• _Record excerpts_
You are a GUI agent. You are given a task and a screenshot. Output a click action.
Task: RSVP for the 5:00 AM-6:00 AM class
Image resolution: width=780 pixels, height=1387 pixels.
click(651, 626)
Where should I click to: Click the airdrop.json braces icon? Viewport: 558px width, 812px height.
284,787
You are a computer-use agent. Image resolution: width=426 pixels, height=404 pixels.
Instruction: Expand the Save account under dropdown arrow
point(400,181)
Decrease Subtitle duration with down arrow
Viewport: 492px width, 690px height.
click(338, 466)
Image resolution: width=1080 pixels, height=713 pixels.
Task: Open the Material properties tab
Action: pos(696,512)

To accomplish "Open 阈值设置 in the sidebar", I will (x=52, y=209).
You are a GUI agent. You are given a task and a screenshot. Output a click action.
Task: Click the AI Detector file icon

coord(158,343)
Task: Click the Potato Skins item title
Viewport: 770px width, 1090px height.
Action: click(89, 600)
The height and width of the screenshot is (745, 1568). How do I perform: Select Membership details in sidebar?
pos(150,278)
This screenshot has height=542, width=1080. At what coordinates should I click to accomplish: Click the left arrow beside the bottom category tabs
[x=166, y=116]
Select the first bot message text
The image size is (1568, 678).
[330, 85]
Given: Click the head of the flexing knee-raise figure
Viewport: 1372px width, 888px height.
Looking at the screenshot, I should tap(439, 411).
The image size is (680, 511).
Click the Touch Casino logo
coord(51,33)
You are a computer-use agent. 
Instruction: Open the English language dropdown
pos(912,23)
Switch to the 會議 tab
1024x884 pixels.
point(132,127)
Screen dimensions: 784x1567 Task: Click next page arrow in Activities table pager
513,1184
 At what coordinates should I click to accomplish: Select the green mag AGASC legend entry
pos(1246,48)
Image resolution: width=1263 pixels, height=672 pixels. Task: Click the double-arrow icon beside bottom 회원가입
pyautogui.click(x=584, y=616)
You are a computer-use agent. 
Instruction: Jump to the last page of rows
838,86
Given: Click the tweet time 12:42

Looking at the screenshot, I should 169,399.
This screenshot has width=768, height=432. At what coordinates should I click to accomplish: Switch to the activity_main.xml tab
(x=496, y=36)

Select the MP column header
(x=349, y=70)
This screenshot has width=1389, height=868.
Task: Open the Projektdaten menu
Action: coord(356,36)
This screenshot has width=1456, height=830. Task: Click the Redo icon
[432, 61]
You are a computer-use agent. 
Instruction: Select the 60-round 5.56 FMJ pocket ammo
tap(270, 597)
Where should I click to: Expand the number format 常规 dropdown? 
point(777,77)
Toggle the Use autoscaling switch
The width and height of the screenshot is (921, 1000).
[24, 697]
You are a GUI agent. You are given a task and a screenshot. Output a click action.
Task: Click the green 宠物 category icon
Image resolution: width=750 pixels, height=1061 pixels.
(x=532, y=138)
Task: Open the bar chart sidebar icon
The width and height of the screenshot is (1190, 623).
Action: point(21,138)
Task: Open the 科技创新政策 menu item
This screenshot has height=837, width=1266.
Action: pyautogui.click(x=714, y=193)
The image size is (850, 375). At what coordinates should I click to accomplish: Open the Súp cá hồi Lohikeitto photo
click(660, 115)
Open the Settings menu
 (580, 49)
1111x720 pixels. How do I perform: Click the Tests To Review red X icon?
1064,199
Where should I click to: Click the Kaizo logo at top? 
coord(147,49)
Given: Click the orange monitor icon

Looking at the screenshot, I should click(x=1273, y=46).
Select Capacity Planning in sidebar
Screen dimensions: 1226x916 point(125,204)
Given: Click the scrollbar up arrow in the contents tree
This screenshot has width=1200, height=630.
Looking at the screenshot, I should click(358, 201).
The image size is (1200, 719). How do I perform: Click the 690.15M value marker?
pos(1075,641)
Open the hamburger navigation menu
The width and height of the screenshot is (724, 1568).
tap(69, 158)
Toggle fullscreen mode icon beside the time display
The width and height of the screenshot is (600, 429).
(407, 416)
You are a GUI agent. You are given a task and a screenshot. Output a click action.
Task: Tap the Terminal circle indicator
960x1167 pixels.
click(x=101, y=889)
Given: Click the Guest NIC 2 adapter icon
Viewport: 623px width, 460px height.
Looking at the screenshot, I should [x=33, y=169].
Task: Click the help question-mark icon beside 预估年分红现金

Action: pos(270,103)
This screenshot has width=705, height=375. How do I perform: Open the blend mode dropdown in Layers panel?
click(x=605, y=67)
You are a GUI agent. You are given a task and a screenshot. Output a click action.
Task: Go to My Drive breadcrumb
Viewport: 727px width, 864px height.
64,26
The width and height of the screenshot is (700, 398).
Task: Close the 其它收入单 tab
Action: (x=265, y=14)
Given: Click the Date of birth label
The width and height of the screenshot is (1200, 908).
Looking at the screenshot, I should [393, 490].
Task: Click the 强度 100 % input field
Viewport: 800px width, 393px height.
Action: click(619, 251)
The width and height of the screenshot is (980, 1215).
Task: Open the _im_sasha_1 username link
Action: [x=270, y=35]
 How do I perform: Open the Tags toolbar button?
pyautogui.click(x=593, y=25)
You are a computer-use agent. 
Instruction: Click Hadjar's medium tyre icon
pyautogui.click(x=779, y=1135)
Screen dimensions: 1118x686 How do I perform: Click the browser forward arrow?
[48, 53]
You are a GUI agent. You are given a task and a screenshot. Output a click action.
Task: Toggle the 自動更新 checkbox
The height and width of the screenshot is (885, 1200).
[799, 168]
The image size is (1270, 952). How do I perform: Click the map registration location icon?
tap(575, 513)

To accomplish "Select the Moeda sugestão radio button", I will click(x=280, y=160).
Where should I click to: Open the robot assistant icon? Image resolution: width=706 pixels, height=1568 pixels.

• _What the task requires_
Pull every line containing the string "item" out of the data above and copy it.

• _Written reply_
Task: Click the Potato Skins item title
Task: Open the 科技创新政策 menu item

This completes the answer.